Passage to read:
•••
With current defaults, the cost is easy to estimate. A full-sized compacted SST is capped at 256 MiB, and the default SST block size is 4 KiB. In the worst case that is about 256 MiB / 4 KiB = 65,536 data-block cache keys, plus one index entry, a small number of filter entries, and one stats entry. So a full SST is on the order of 65.5k remove() calls.

This is still best effort. If the index read fails because the SST is already gone, or because the read fails for some other reason, evict_cached_sst() returns Err. Any entries it did not remove stay in the cache until normal pressure evicts them.

evict_cached_sst() does not check whether the SST is still live in the current manifest. The method operates on the physical ID. Callers own that policy.

This RFC does not add a cache-side “remove by SST prefix” API, a persistent auxiliary index, or a startup sweep for persisted block caches.

Warming goes through TableStore, not a side channel. That means any configured object-store cache can benefit from the underlying object reads. That is useful, and it matches the real read path.

It is still a side effect, not a goal of this RFC.

  • If no block cache is configured, both methods log a warning and return Ok(()) without doing any work.
  • Eviction only targets SlateDB block-cache entries.
  • Object-store cache behavior stays unchanged.

If a caller wants to combine object-store cache preload with block-cache warming, it can do that in application code. This RFC does not try to unify the two caches behind one policy surface.

These APIs should not put database availability at risk.

  • warm_sst() short-circuits on the first failing target and returns Err. Targets processed before the failure may already have inserted blocks into the cache; that partial state is left alone.
  • evict_cached_sst() returns Err if the index read or any cache removal fails. Partial eviction is acceptable.
  • Cross-SST orchestration is the caller’s responsibility. A caller fanning out over many SSTs decides whether one failing warm_sst() or evict_cached_sst() should short-circuit the rest.

Neither method is atomic. The contract is best effort, not transactional cache state.

SlateDB features and components that this RFC interacts with. Check all that apply.

  • Basic KV API (get/put/delete)
  • Range queries, iterators, seek semantics
  • Range deletions
  • Error model, API errors

Consistency, Isolation, and Multi-Versioning

Section titled “Consistency, Isolation, and Multi-Versioning”
  • Transactions
  • Snapshots
  • Sequence numbers
  • Time to live (TTL)
  • Compaction filters
  • Merge operator
  • Change Data Capture (CDC)
  • Manifest format
  • Checkpoints
  • Clones
  • Garbage collection
  • Database splitting and merging
  • Multi-writer
  • Compaction state persistence
  • Compaction filters
  • Compaction strategies
  • Distributed compaction
  • Compactions format
  • Write-ahead log (WAL)
  • Block cache
  • Object store cache
  • Indexing (bloom filters, metadata)
  • SST format or block format
  • CLI tools
  • Language bindings (Go/Python/etc)
  • Observability (metrics/logging/tracing)

This feature adds extra reads only when callers invoke the new APIs.

  • Latency (reads/writes/compactions): callers can pay the warm-up cost before shifting traffic, after startup, or after compaction events. Queries that hit the warmed targets should see less cache-miss latency.
  • Throughput (reads/writes/compactions): warming and eviction consume read bandwidth and CPU when callers trigger them. They do not add continuous background work on their own.
•••
Recorded information:
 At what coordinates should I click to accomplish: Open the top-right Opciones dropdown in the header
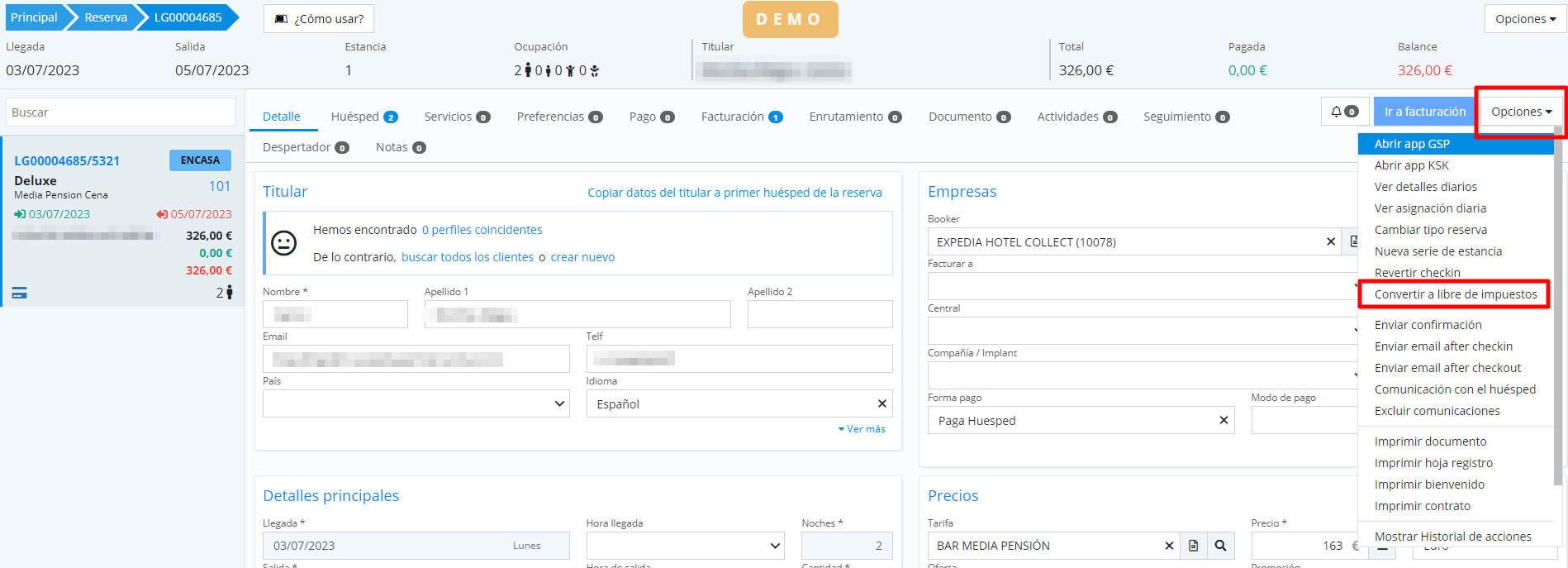coord(1524,19)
•••
In the passage on SlateDB cache warming and eviction, why can warming benefit a configured object-store cache? Answer in one to three sentences. The material above comes from a different source than the text.

Answer for the task: Warming goes through TableStore rather than a side channel, so it performs the underlying object reads. Any configured object-store cache can benefit from those reads, which match the real read path.